Magical is a word overused, but not in this case.
Here’s what else you need to know about two of Antigua’s best-kept secrets:
How to get there: A free (!) shuttle leaves every hour from Hotel Museo Casa Santo Domingo every hour on the hour from the hotel parking lot, perhaps more regularly during the high season. If you’re unsure how to get there, simply head to the hotel’s front desk and inquire. (Note: the ruins encased within this hotel complex are also well worth it, but that excursion will cost you 48 quetzals, about $6.50 USD. The shuttle departs from the head of the complex on the hour at every half hour. However, you can also walk up the hill in about an hour. Be warned that the trek is steep, but the sight lines are magnificent, more so, even, than what you’ll find at the top. The map shows that crossing a “highway” from the center of town is necessary. That is true, but it’s more of a big road, and crossing on foot is quite easy.

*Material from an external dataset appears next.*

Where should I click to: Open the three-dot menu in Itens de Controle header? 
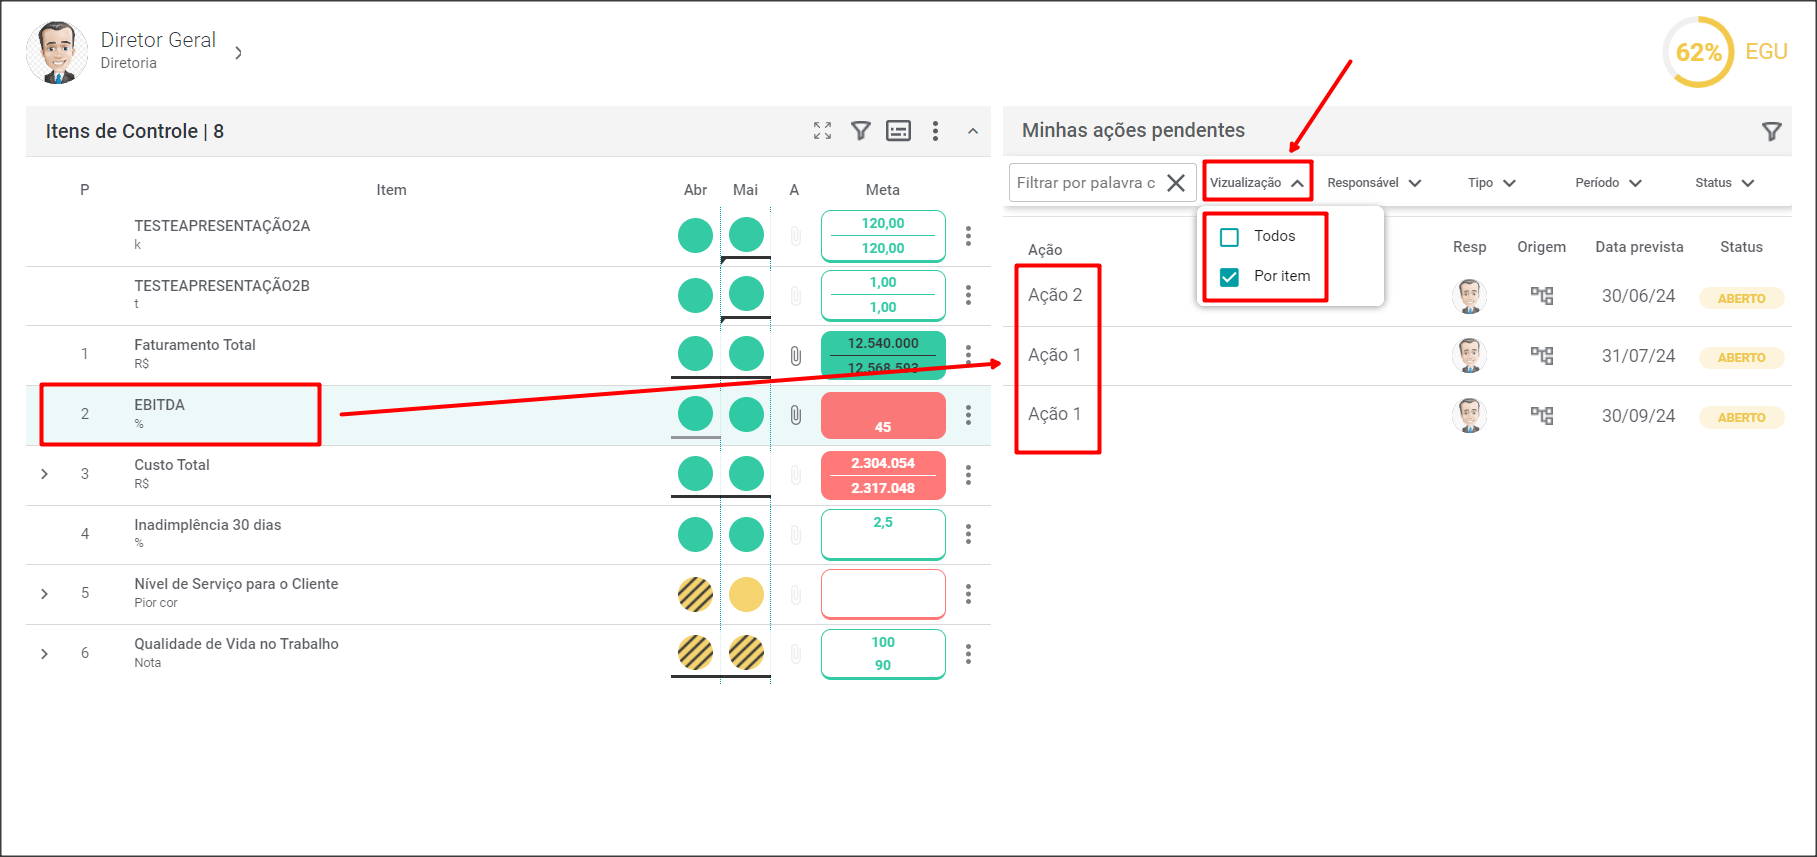point(935,131)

What to do: Inside the complex, a host of small, worthy galleries are mostly clumped closely together. The highlights include the Museo de Efraín Recinos, an extremely accomplished painter, muralist, sculpturist, architect and inventor. The modest, two-story building includes works created by him as young as age 5. Outside, the extensive outdoor gallery dedicated to his work is equally impressive. Past the museums, you’ll see a small farm accented by a scarecrow. Venture down the paths, there, and you’ll find yourself hiking past multi-level water features that assimilate almost seamlessly with the natural surroundings. Additionally, on the hill, you’ll find a ziplining platform (the company is called Circus) and a play area for children.
Where to eat: El Tenedor del Cerro sits on the edge of the complex, hanging alluringly off the side of a cliff and overlooking the mountains and volcanoes beyond. The white tablecloth eatery is open for breakfast, lunch and dinner and sports mostly Italian-inspired food such as pastas and pizzas. The prices are higher than they would be in town, but still affordable by American standards.

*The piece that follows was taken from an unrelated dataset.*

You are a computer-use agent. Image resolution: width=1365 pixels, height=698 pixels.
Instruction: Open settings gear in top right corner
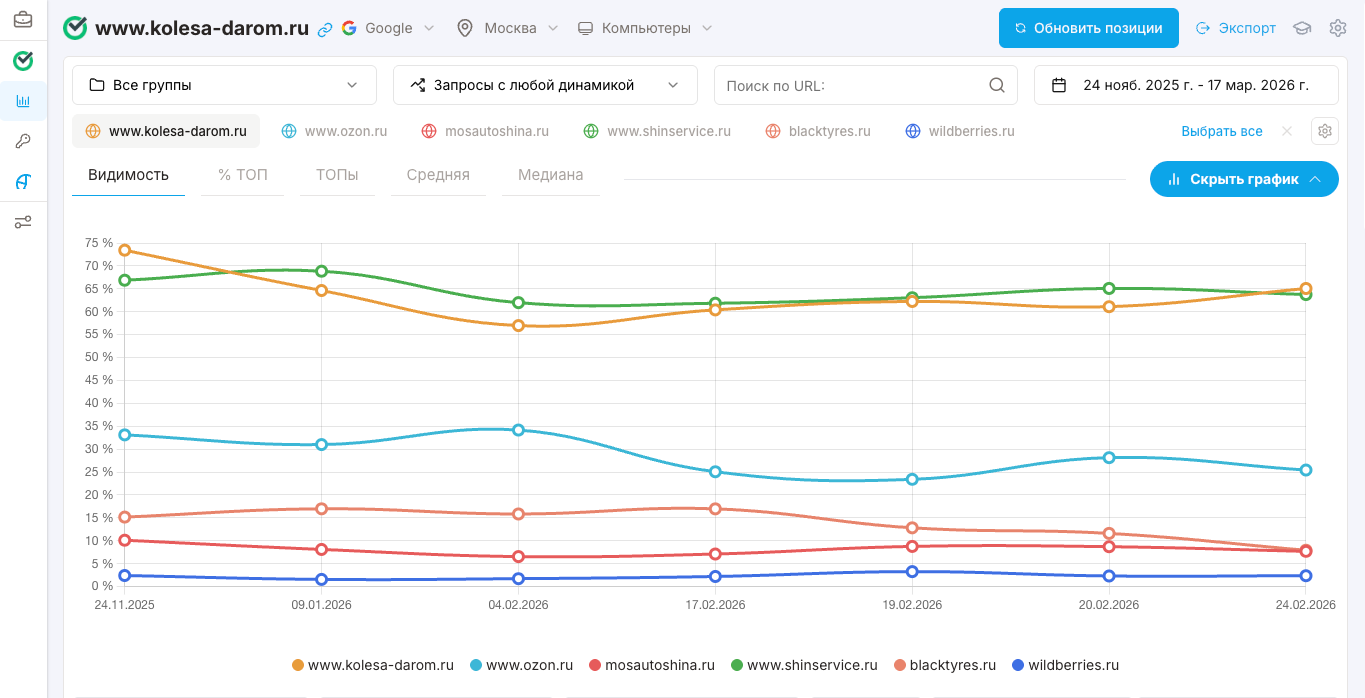(1338, 28)
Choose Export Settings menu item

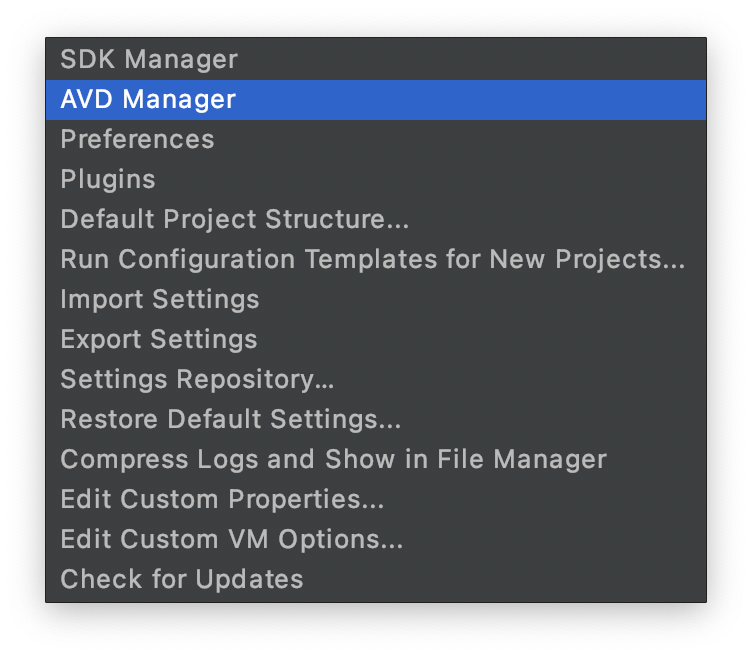pos(376,340)
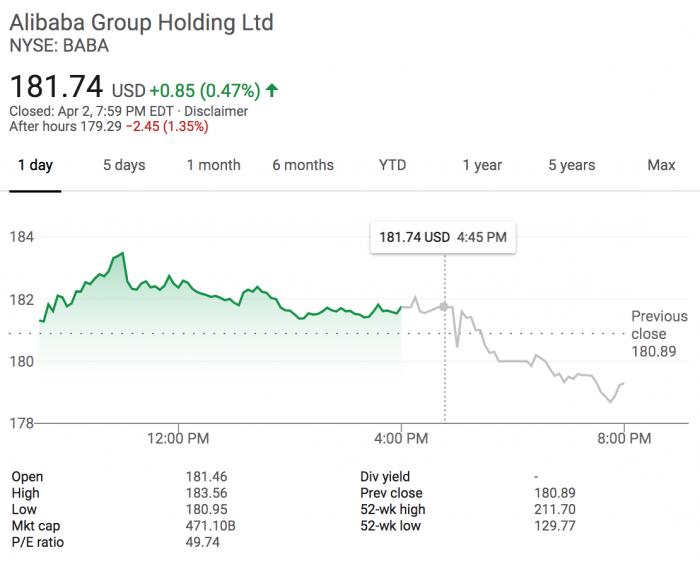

Notable: The walk toward Santo Domingo meanders through a couple highly affluent neighborhoods complete with gated entrances and even a helipad. Therefore, the walk is considered extremely safe.
How to get there: A shuttle leaves regularly from Nim Pot, an artisan market under the Santa Catalina arch for 10 quetzals (about $1.50 USD). Inquire within for exact times. It’s also possible to walk, although the trek is long (about two hours) and quite steep.

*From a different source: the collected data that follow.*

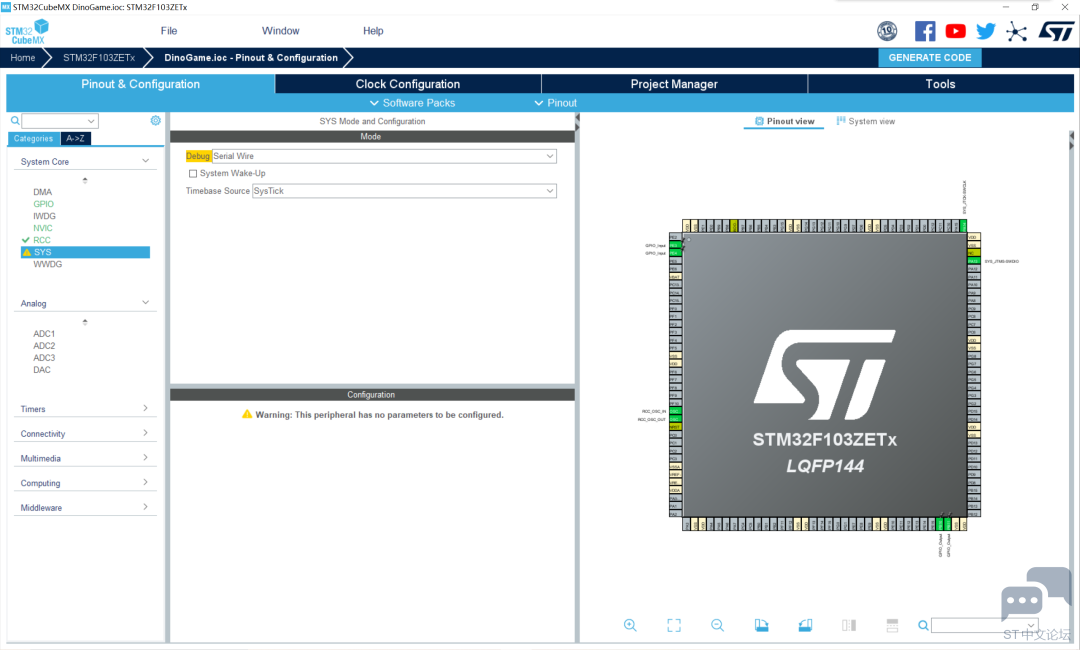Open the categories settings gear icon
Viewport: 1080px width, 650px height.
tap(156, 121)
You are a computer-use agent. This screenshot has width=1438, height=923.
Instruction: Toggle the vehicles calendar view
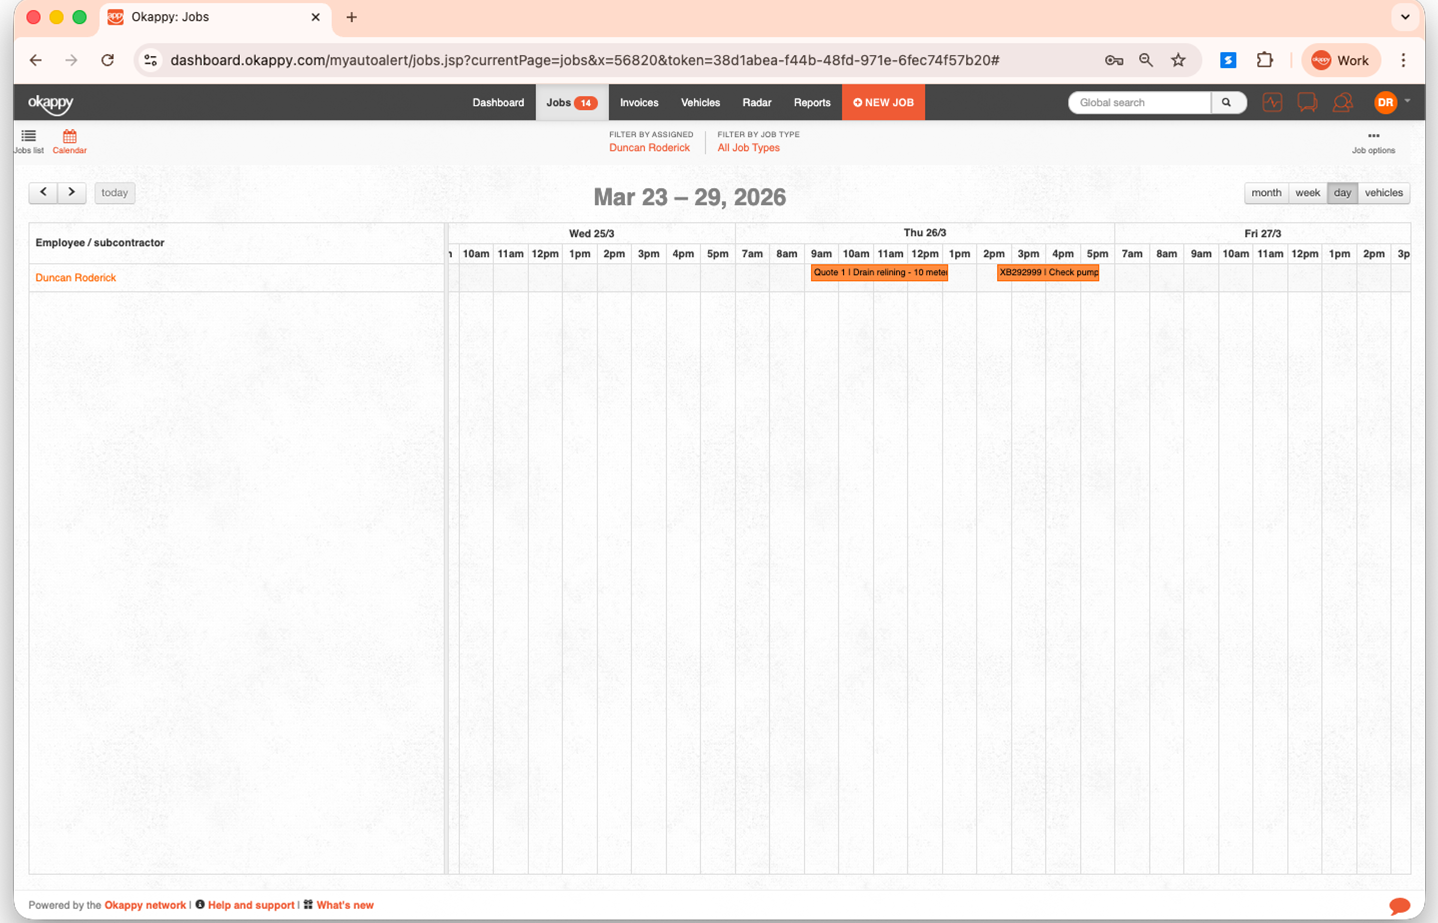(x=1383, y=193)
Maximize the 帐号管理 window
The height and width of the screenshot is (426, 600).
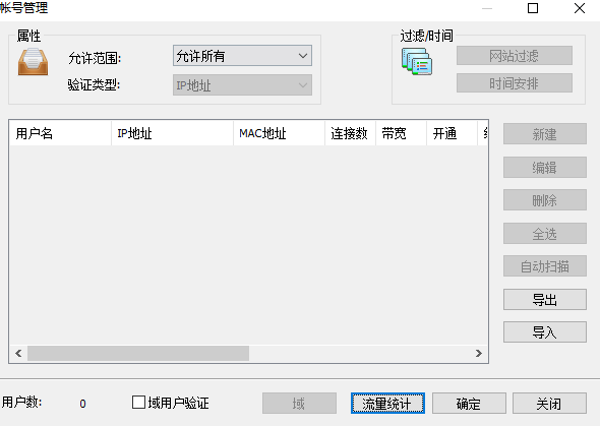point(533,9)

What to do: After eating at the hill’s namesake restaurant, walk through the vast farms, greenhouses and gardens from where the produce originates. Past the gardens, you’ll find a small homage to Maximón, a Guatemalan deity. Afterward, continue upward into the village. There is only one dirt road, so getting lost is impossible. You’ll pass a charming square with an arched white church, as well as a natural spring and a public washing station. Views, from various grass fields offer stellar, unbroken views of the surrounding hills and volcanoes below.
Where to eat: The namesake restaurant, Restaurante Cerro San Cristóbal, is a local farm-to-table affair with affordable prices and a stunning atmosphere with several levels, including a sprawling stone rooftop that feels like sitting on the edge of the world. You’ll find many local dishes here, infused with produce grown on the hill. There are several bars as well.
Notable: Though the hike is well worth it and I experienced no problems, the towns that you’ll venture through on your way to the peak are substantially poorer than those of Santo Domingo. Crime on this route is not reported, but I received a warning, as such, from locals.